Top

AA Edit | Emergency In Indian Schools

If 69 per cent of Class IX students cannot understand basic number systems and percentages, how can one expect them to be employable and contribute to the country’s development?

The findings of the nationwide student survey have laid bare a disturbing reality: Nearly half of India’s school students lack foundational skills in literacy, numeracy and situational awareness. From Class III students (45 per cent struggling to correctly arrange numbers up to 99) to Class IX students (66 per cent) unable to distinguish between living and non-living features, the data reveals a systemic crisis in learning outcomes that could derail India’s economic and developmental ambitions and tear the social fabric as the nation gets older.
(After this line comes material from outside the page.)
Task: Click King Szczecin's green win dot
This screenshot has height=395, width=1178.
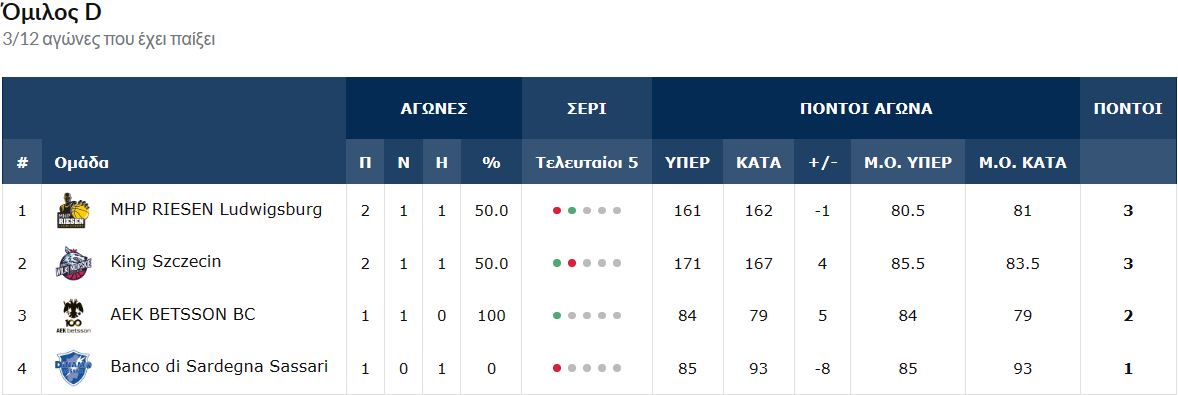Action: pyautogui.click(x=557, y=264)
This is not just an educational challenge. It is a national emergency. If 69 per cent of Class IX students cannot understand basic number systems and percentages, how can one expect them to be employable and contribute to the country’s development? If two-thirds of Class IX students do not know the difference between living and non-living features, the demographic dividend that the government boasts of today could turn into a demographic disaster.

The learning gaps in rural areas are greater than average numbers. Similarly, small private schools often have relatively ill-equipped teachers and poor infrastructure.
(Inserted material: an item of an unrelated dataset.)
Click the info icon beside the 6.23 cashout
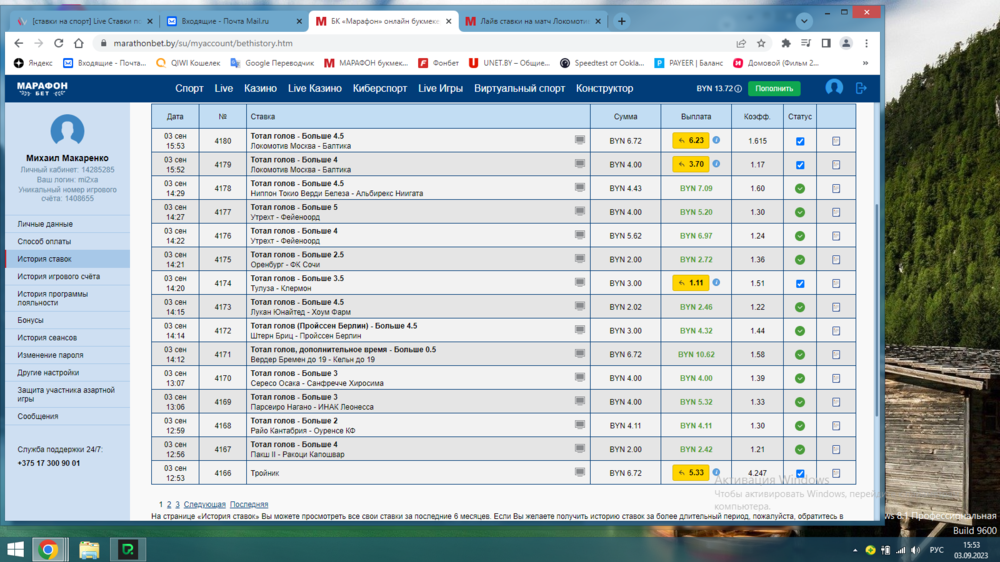Image resolution: width=1000 pixels, height=562 pixels. tap(716, 141)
With the world embracing artificial intelligence and machine learning, people must be strong in fundamentals to get a decent job. However, India’s future youth with such glaring learning gaps threaten to hollow out the very foundations of our future workforce.

The government must, therefore, treat education reforms at par with infrastructure or defence and introduce measures to ensure that the crisis in the learning gap is addressed. School education is a subject of national importance and should not be politicised either for the benefit of the ruling party or the Opposition parties — anything to the contrary would be a disservice to the future generations of India and jeopardise India’s rise to superpower status.